Electricity keeps modern life running, but the power lines that carry it are more fragile than they look. Everyday items like balloons, kites, plastic bags, or bird nests can get tangled in high-voltage lines, risking sparks, outages, and costly repairs. Utilities increasingly rely on drones and cameras to patrol long stretches of wire, yet spotting tiny, low-contrast objects in cluttered images is still hard for both humans and standard AI systems. This study presents a faster, more accurate computer-vision method that helps inspection teams automatically detect these hazards in real time.

Figure 1
Figure 1.

Why Small Objects Are Hard to Spot

Images of power corridors are visually tricky. Most of the scene is made up of broad, smooth areas like sky, fields, or rivers, while the safety-critical parts – cables, insulators, and foreign objects – are thin lines or small blobs.
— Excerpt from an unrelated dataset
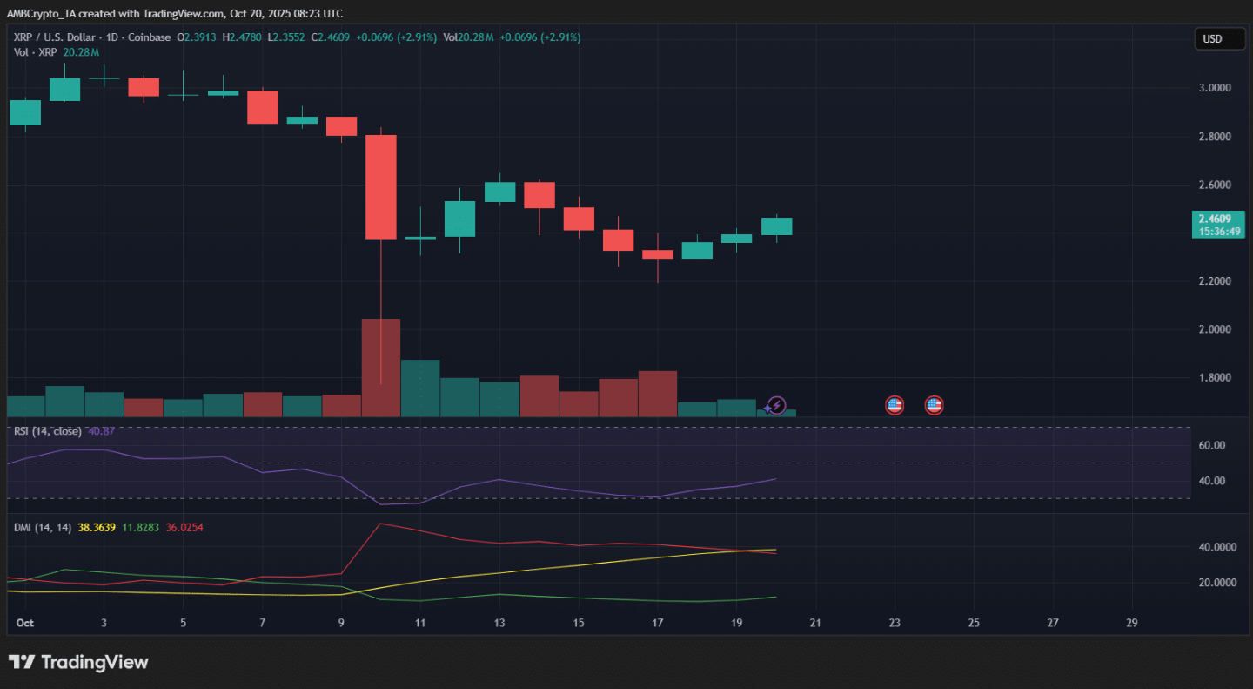
Task: Select the RSI (14, close) indicator label
Action: (x=48, y=431)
Standard detection systems such as YOLO, a popular family of real-time object detectors, were designed for everyday photos with larger, clearer objects like people or cars. In aerial power-line imagery, however, balloons or scraps of trash may span only a few pixels and often blend into towers or wires. The result is frequent misses, false alarms on background structures, and unstable performance when scenes get busy.
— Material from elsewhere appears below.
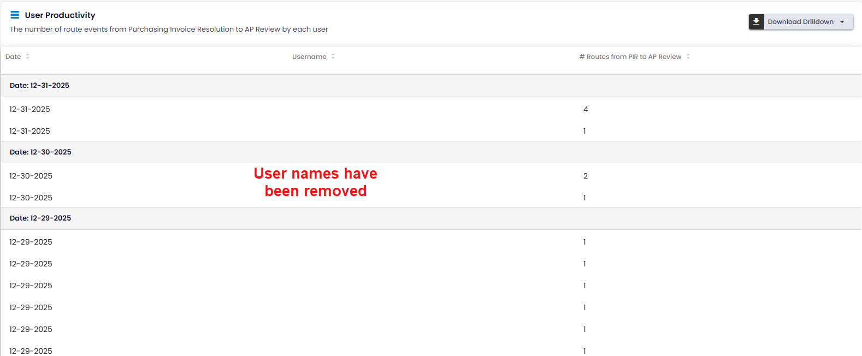The width and height of the screenshot is (862, 356).
Task: Select the first 12-30-2025 date cell
Action: pos(31,176)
Teaching AI to Read Images by Frequency

The authors tackle this by changing how the neural network “looks” at images. Instead of processing everything in the usual pixel grid alone, they add a wavelet-based convolution layer called WTConv. Wavelets split an image into low-frequency parts that capture smooth background regions and high-frequency parts that highlight edges and fine details. In this design, the network processes these parts separately and then recombines them without losing information. That means it can keep track of the broad corridor context while sharpening structures like wires, towers, and tiny foreign objects – without making the model heavier or slower.
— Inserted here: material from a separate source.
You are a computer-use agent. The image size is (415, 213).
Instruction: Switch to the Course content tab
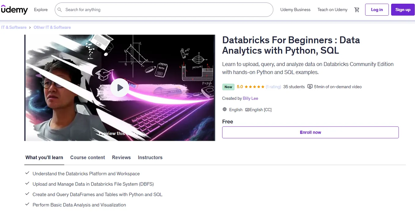pos(87,157)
Stacking Features to See Across Scales

Detecting a bird nest perched on a tower arm or a kite tangled across several wires also requires understanding how patterns relate across different sizes in the image. To address this, the study introduces a Progressive Feature Pyramid Network (PFPN). It takes features from shallow and deep layers of the network and fuses them in two passes: first from coarse to fine, then back from fine to coarse. An “adaptive fusion” step learns, for every location, how much to trust each scale. This progressive stacking produces feature maps that line up better with the actual foreign objects, and reduces confusion when small hazards overlap with large metal structures.

Figure 2
Figure 2.

Fine-Tuning How Boxes Are Drawn

Even when a model guesses the right object, it still needs to place a precise box around it. Common training rules focus on how much the predicted and true boxes overlap, but this can be misleading for tiny, faint targets. The researchers refine this step with a new “Inner-EIoU” loss, which pays special attention to how well the central regions of the boxes match. By rewarding tight alignment in the core area, the method helps the model lock onto the true position of small or partly hidden foreign objects, making the final detections more trustworthy.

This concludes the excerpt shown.